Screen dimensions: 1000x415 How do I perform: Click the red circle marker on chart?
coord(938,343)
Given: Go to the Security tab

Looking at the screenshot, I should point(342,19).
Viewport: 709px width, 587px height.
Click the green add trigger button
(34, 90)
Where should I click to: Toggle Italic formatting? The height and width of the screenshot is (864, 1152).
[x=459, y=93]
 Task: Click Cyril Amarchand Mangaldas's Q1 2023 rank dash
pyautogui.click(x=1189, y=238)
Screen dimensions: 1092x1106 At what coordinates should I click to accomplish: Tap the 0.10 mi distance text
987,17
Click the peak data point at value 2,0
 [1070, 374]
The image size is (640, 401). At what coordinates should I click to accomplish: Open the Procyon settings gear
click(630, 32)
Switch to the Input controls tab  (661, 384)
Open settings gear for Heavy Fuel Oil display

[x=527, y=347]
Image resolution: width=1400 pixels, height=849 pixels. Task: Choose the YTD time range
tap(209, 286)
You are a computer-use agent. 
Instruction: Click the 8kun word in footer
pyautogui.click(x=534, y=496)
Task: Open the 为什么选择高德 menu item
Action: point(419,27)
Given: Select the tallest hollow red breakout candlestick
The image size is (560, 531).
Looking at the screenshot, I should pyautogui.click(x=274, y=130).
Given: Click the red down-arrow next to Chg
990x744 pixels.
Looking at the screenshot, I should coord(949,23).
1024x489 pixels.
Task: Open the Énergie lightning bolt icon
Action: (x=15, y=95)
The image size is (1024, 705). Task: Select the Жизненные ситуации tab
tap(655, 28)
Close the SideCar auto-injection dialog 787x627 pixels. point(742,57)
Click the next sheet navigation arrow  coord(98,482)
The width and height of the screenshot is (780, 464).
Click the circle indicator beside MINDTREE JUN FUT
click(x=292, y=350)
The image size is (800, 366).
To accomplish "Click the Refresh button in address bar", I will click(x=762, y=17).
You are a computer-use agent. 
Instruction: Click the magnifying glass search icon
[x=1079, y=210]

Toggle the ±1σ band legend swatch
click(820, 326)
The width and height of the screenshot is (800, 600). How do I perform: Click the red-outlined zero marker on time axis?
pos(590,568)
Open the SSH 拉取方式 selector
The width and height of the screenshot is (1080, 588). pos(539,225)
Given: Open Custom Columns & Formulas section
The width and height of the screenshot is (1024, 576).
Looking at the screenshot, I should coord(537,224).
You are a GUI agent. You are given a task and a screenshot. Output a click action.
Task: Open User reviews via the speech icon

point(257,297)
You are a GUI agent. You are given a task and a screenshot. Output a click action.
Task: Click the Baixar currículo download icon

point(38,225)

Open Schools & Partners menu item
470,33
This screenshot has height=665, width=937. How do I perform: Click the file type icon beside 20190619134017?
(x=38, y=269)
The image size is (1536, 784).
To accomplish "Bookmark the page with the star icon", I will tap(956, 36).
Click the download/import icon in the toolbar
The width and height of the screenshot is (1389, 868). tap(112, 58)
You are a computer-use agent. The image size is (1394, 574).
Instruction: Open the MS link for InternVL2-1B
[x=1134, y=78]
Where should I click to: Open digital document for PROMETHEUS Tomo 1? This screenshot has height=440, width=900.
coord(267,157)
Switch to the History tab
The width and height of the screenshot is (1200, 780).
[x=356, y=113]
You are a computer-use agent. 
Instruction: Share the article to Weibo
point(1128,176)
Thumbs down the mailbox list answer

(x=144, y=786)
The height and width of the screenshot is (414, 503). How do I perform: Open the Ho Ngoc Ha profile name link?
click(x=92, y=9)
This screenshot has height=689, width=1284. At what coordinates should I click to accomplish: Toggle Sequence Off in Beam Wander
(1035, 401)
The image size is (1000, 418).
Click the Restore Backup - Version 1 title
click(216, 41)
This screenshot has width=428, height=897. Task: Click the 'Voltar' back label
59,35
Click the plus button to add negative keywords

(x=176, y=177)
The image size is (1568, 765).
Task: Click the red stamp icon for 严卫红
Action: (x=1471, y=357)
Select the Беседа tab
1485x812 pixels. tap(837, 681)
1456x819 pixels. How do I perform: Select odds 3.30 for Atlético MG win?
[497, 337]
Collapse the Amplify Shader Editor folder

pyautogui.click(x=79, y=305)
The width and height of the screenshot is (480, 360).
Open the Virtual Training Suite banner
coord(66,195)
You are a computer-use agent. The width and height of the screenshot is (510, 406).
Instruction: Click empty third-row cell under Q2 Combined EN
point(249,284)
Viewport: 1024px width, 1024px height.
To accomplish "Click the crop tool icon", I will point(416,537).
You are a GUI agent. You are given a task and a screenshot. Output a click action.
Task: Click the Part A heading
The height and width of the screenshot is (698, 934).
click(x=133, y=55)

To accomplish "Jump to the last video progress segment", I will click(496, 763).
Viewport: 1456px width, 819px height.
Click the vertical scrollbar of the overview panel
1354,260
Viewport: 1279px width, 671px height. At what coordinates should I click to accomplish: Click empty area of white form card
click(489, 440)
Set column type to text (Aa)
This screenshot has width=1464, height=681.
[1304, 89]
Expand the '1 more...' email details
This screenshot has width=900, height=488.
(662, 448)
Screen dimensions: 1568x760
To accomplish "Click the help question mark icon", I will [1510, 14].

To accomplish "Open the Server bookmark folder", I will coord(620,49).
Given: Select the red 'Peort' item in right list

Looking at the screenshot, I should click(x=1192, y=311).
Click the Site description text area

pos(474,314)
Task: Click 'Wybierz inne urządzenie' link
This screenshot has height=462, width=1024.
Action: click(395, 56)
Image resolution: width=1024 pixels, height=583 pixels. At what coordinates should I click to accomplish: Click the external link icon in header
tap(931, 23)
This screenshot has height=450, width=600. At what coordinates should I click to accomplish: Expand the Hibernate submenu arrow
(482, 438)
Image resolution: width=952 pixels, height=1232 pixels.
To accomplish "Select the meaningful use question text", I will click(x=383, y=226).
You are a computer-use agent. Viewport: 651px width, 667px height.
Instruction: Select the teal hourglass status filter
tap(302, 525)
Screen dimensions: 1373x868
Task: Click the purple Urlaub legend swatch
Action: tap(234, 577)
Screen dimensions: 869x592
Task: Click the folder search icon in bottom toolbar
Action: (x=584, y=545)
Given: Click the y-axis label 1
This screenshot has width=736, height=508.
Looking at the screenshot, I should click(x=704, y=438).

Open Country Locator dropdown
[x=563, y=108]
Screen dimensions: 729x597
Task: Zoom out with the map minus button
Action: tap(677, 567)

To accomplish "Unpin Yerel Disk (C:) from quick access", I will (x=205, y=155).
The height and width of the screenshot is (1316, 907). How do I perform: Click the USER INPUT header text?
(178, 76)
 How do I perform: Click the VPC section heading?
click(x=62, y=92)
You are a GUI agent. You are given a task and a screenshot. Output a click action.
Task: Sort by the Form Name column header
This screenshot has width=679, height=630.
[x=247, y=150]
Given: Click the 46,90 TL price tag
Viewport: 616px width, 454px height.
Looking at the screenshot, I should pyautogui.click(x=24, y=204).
· · · · ·
Assignment: Filter the listing above for lines with the word "question", and copy each one you find.

Answer box:
To accomplish "Click the help question mark icon", I will [1510, 14].
To accomplish "Select the meaningful use question text", I will click(x=383, y=226).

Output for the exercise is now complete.